List of tasks:
a) Answer these questions from the XMP attribute reference, one per line, marked (i), (ii), (iii):
(i) What does the cchip_xmp_prefix attribute specify?
(ii) How are property types outside the supported list treated?
(iii) Which two additional properties must appear in the <meta> tag to give the namespace URI and prefix for a struct?
b) Extend the XMP attribute reference past its final line, beginning with what follows that line.

Source passage:
+++

The 'data-cchip-xmp-ns' attribute

The cchip_xmp_ns attribute specifies the XMP namespace URI for the property.

The 'data-cchip-xmp-prefix' attribute

The cchip_xmp_prefix attribute specifies the preferred prefix for the XMP namespace URI of the property.

The 'data-cchip-xmp-property' attribute

The cchip_xmp_property attribute specifies the XMP property name.

The 'data-cchip-xmp-type' attribute

The cchip_xmp_type attribute specifies the XMP property value type.

Supported values (case insensitive):

  • langAlt: Creates a language alternative. Currently only the creation of the x-default entry is supported.
  • seq: Ordered list of simple types
  • bag: Unordered list of simple types
  • seqstruct: Ordered list of structured types
  • bagstruct: Unordered list of structured types

All other types are treated as simple XMP value types (e.g. Text, Date, …).

Arrays of simple types

The seq and bag property types create a new array if not already present and add the value to this array.

Arrays of structs

The seqstruct and bagstruct property types create a new array if not already present and add the struct value to this array. For specifying the namespace URI and prefix for the struct additional properties must be present in the <meta> tag:

  • data-cchip-xmp-struct-ns
  • data-cchip-xmp-struct-prefix

Struct members can be specified by the XMP Toolkit subpath syntax:

"History[1]/stEvt:when"

Examples

Adding the "dc:title" property

This example adds a language alternative for the dc:title property.

<html>
    <head>
        <meta
            property="Subject"
            content="ccmip test (Iñtërnâtiônàlizætiøn)"

+++

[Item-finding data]
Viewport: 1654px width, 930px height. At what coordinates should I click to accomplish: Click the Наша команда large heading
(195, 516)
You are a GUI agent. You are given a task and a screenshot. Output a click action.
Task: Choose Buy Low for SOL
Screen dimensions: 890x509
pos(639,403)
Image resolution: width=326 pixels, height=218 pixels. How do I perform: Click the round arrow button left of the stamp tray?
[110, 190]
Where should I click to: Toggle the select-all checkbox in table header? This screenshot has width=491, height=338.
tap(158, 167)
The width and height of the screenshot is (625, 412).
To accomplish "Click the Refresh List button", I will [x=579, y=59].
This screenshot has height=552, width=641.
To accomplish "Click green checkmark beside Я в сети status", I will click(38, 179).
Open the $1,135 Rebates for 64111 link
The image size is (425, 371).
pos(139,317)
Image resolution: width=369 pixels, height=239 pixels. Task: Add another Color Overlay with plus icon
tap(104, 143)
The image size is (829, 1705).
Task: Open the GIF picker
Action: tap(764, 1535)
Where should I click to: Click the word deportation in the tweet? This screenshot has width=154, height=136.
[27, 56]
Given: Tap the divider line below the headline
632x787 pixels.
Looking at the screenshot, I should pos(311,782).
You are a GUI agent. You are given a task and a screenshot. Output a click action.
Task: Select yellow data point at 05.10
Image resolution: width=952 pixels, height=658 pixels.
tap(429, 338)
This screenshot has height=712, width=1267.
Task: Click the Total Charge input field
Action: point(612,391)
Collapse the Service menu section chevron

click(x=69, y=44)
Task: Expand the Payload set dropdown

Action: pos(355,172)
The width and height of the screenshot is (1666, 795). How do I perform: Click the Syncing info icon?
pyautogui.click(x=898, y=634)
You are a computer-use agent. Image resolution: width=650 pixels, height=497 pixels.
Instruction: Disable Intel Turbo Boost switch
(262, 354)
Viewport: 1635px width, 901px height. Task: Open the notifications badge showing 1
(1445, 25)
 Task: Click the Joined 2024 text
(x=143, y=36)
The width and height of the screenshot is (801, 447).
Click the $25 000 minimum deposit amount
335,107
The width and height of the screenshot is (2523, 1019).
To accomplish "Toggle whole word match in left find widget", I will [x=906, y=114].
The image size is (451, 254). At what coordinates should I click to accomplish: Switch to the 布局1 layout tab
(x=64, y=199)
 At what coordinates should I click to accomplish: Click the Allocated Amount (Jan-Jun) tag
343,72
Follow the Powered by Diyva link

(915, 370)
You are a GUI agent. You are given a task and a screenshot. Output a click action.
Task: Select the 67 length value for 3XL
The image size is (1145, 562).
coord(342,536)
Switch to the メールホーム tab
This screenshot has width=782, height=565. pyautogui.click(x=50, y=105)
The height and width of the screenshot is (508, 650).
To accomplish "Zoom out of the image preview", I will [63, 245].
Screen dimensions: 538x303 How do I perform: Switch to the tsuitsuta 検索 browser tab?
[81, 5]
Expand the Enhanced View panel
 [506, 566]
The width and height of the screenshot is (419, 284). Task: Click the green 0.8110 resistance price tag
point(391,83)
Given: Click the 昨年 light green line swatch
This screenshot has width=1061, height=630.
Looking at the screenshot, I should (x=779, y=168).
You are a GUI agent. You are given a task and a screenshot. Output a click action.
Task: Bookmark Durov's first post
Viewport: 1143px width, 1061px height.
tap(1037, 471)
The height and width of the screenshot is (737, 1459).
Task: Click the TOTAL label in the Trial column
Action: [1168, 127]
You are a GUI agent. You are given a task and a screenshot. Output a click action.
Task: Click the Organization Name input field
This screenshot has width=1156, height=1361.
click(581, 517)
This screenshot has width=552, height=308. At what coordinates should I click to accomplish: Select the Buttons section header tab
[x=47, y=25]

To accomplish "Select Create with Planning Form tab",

+++

Expected answers:
a)
(i) The preferred prefix for the XMP namespace URI of the property.
(ii) They are treated as simple XMP value types, such as Text or Date.
(iii) data-cchip-xmp-struct-ns and data-cchip-xmp-struct-prefix.

b)
            data-cchip-xmp-ns="http://purl.org/dc/elements/1.1/"
            data-cchip-xmp-prefix="dc"
            data-cchip-xmp-property="title"
            data-cchip-xmp-type="langAlt"
        >
    </head>
</html>

Adding a "xmpMM::History" property

This example adds a sequence of struct 'ResourceEvent'

<!-- Create a xmpMM:History Sequence of struct stEvt::ResourceEvent -->
<meta property="" content="Thursday, 06 August 2015 09:45 PM"
    data-cchip-xmp-ns="http://ns.adobe.com/xap/1.0/mm/"
    data-cchip-xmp-prefix="xmpMM"
    data-cchip-xmp-property="History"
    data-cchip-xmp-type="SeqStruct"
    data-cchip-xmp-struct-name="ResourceEvent"
    data-cchip-xmp-struct-ns="http://ns.adobe.com/xap/1.0/sType/ResourceEvent#"
    data-cchip-xmp-struct-prefix="stEvt"
>
<!-- Add an entry to the xmpMM:History sequence  -->
<meta property="" content="2013-09-06T16:01:13.000Z" 
    data-cchip-xmp-ns="http://ns.adobe.com/xap/1.0/mm/" 
    data-cchip-xmp-prefix="xmpMM" 
    data-cchip-xmp-property="History[1]/stEvt:when" 
    data-cchip-xmp-type="Date"
>
<meta property="" content="email_sent" 
    data-cchip-xmp-ns="http://ns.adobe.com/xap/1.0/mm/" 
    data-cchip-xmp-prefix="xmpMM" 
    data-cchip-xmp-property="History[1]/stEvt:action" 
    data-cchip-xmp-type="Text"
>
<meta property="" content="Zeitpunkt des Versands des Originals" 
    data-cchip-xmp-ns="http://ns.adobe.com/xap/1.0/mm/" 
    data-cchip-xmp-prefix="xmpMM" 
    data-cchip-xmp-property="History[1]/stEvt:parameters" 
    data-cchip-xmp-type="Text"
>
<meta property="" content="Microsoft Office Outlook 12.0" 
    data-cchip-xmp-ns="http://ns.adobe.com/xap/1.0/mm/" 
    data-cchip-xmp-prefix="xmpMM" 
    data-cchip-xmp-property="History[1]/stEvt:softwareAgent" 
    data-cchip-xmp-type="Text"
>

Create PDF Standards Identifier

pdfChip allows the creation of PDF documents that pretend compliancy to several PDF standards. There is no guarantee that the files are really compliant since no compliancy check is performed after creation of the PDF document. A <meta> tag is used for triggering the insertion of XMP metadata and Document Info entries for the following PDF standards:

PDF/A

If one of the PDF/A meta tags is present an XMP PDF/A Extension Schema will be created if necessary.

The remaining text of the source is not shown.